┏━━

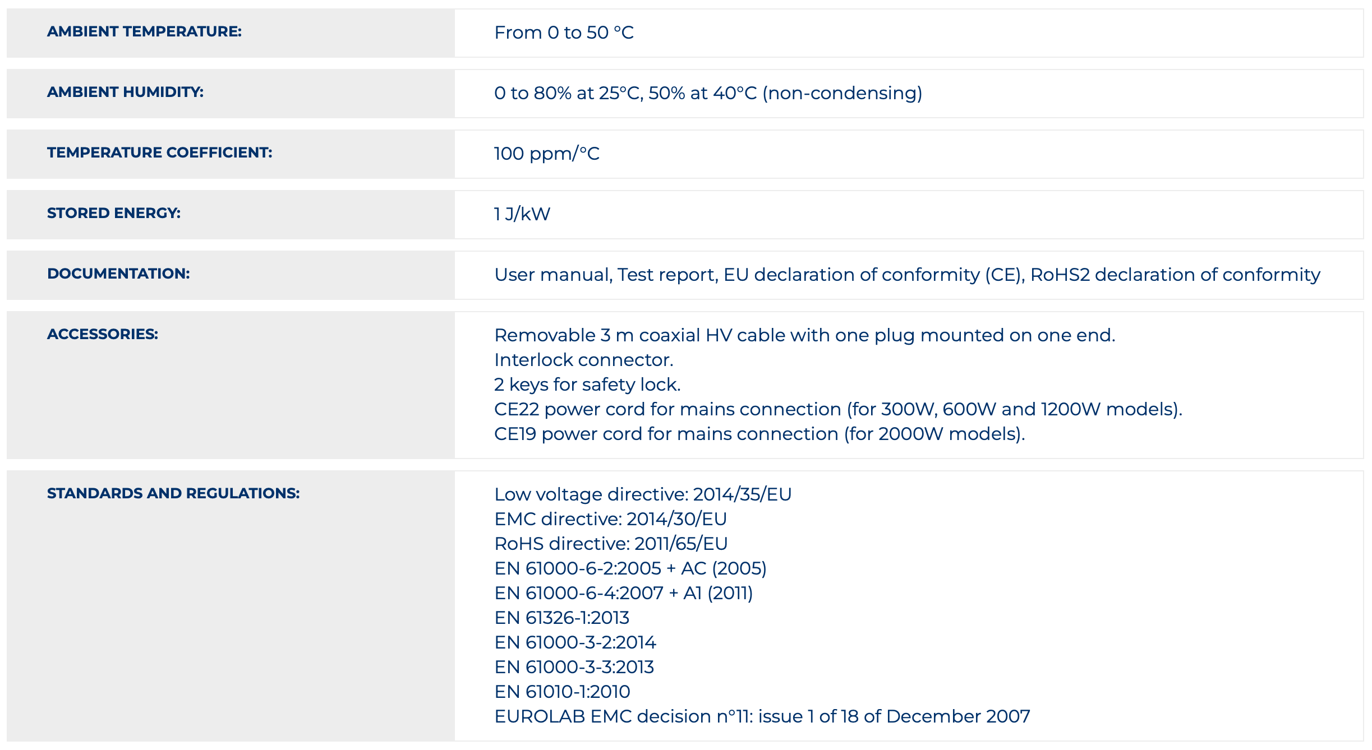Click the CE22 power cord line
Image resolution: width=1372 pixels, height=750 pixels.
pyautogui.click(x=838, y=409)
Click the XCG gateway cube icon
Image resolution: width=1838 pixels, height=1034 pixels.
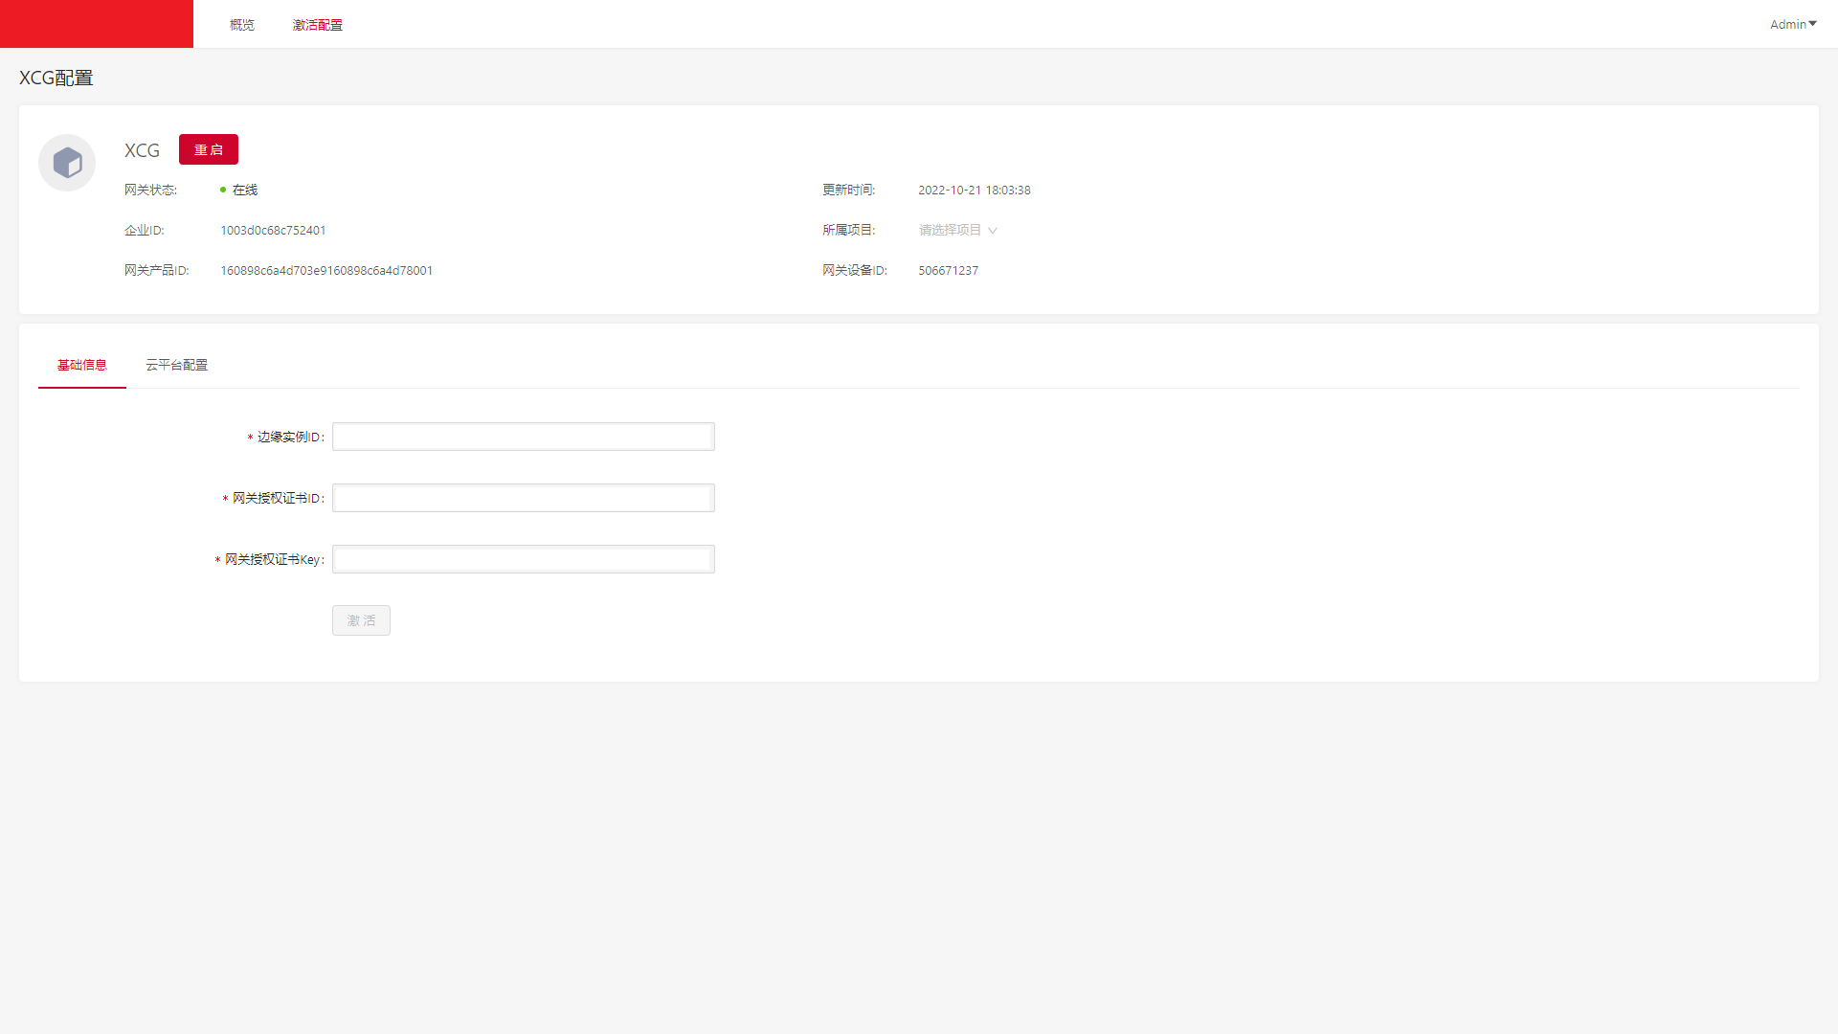[67, 163]
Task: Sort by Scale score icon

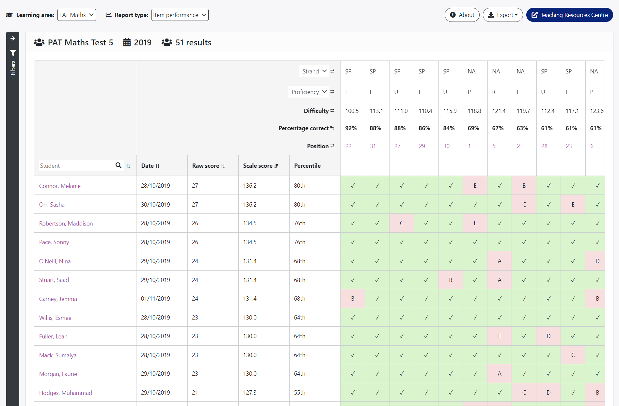Action: pyautogui.click(x=276, y=166)
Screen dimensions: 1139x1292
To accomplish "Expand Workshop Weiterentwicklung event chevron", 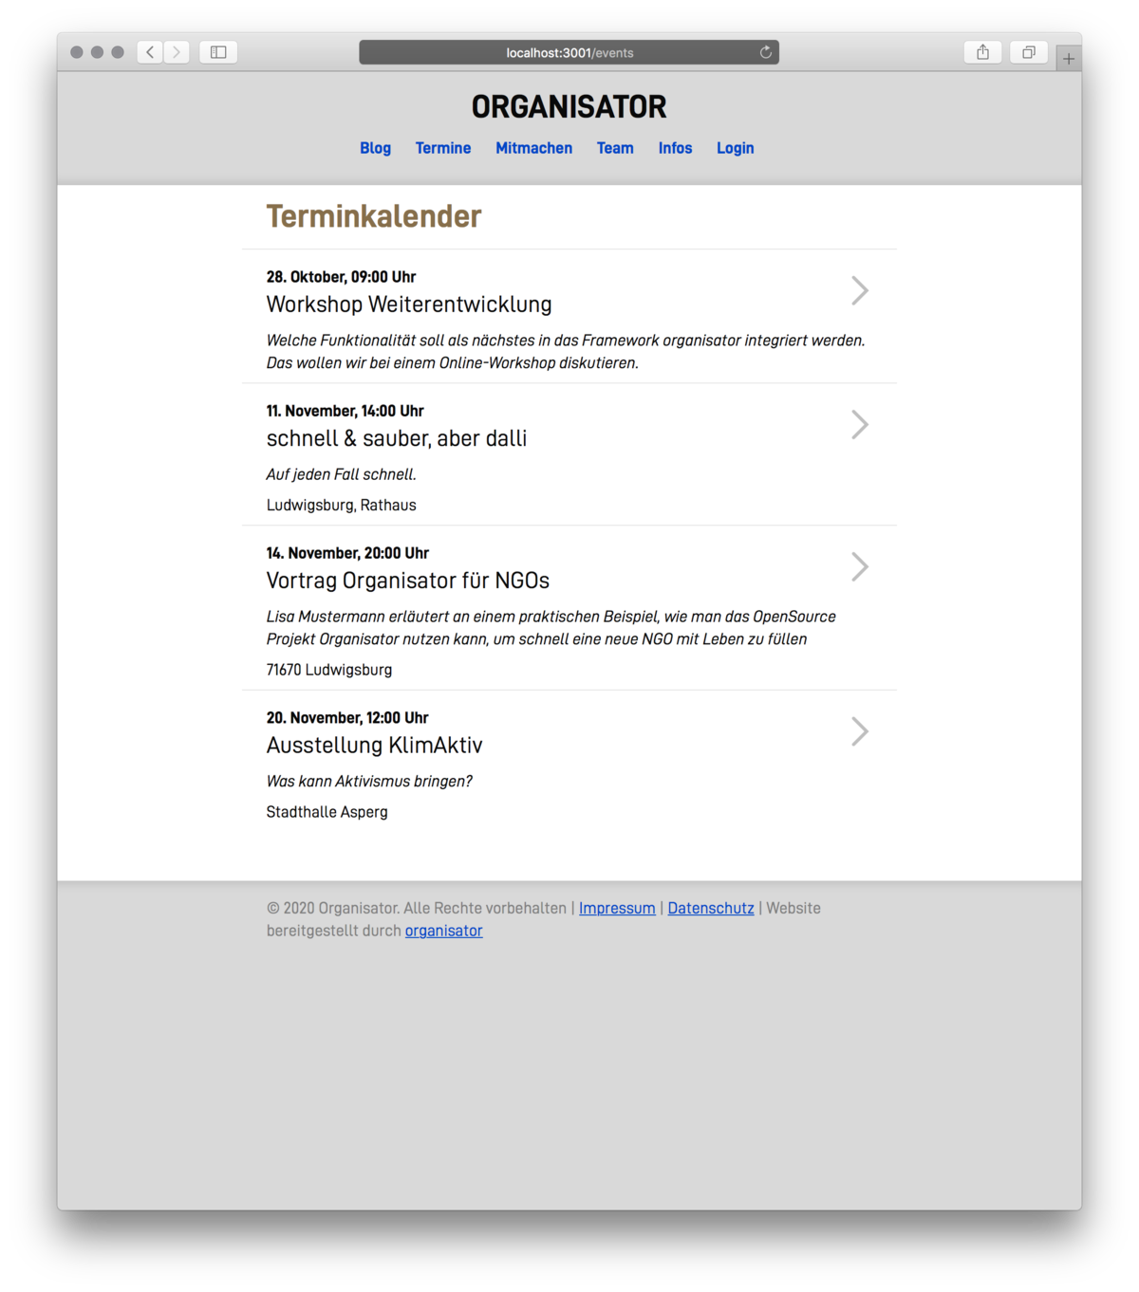I will pyautogui.click(x=859, y=291).
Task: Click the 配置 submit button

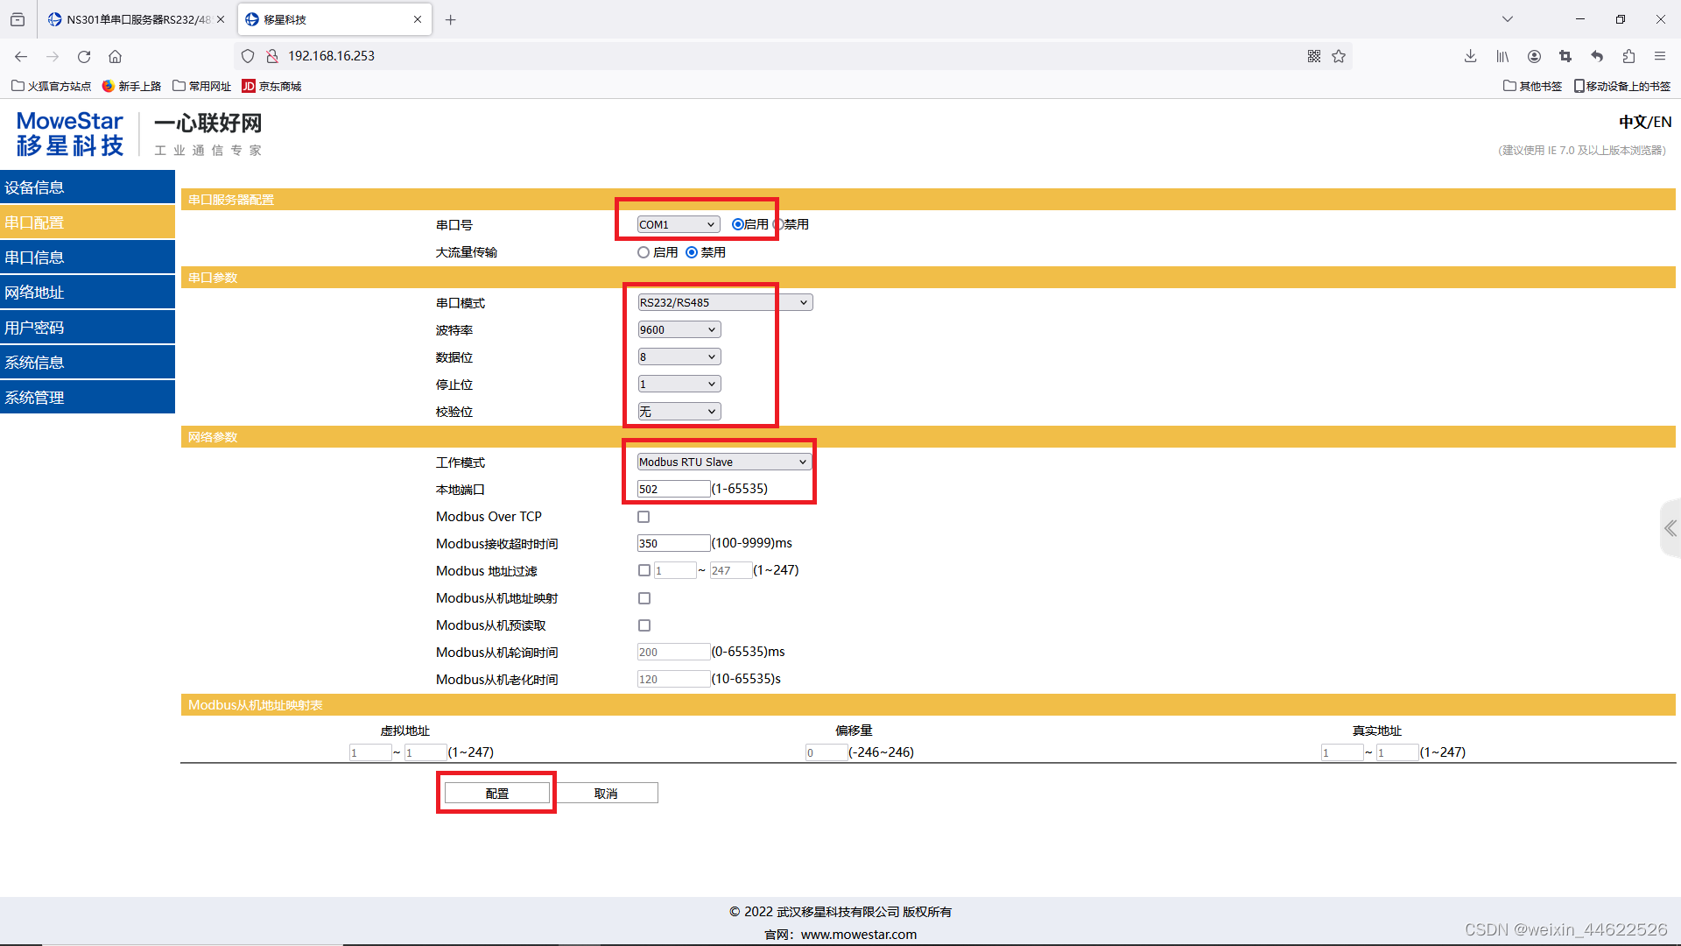Action: point(496,793)
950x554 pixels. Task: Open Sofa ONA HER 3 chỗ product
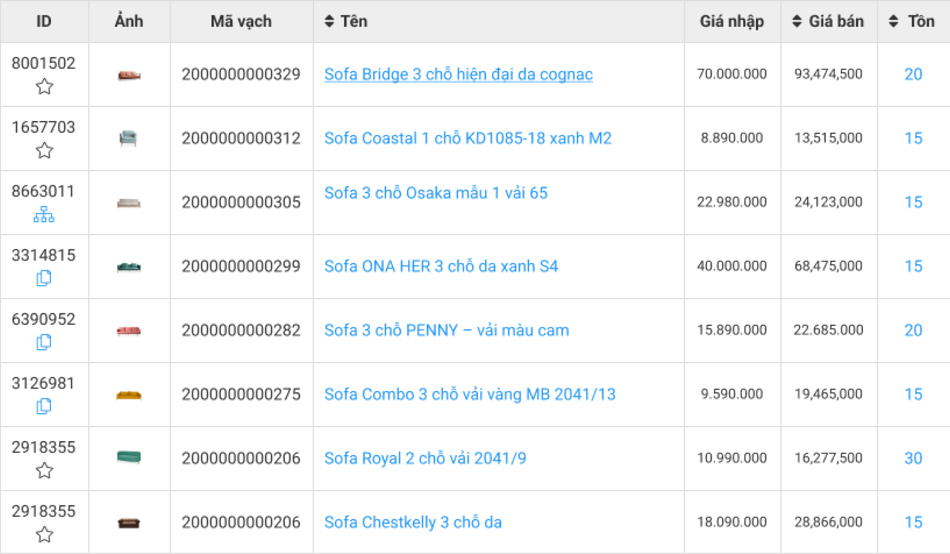(x=441, y=266)
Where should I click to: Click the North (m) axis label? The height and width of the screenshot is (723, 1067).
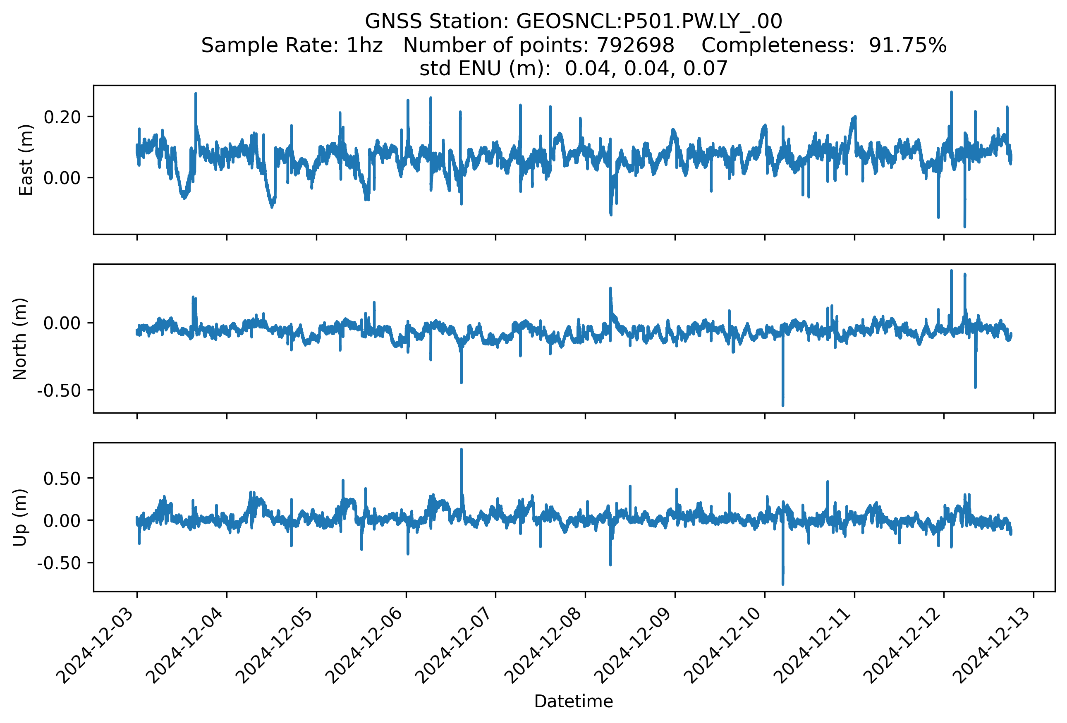[20, 339]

┗━━

# Your task
Please find every line in the records that contains the word "resolution" and copy each of those lines out in full.

# Right answer
Image resolution: width=1372 pixels, height=750 pixels.
Image resolution: width=1838 pixels, height=1034 pixels.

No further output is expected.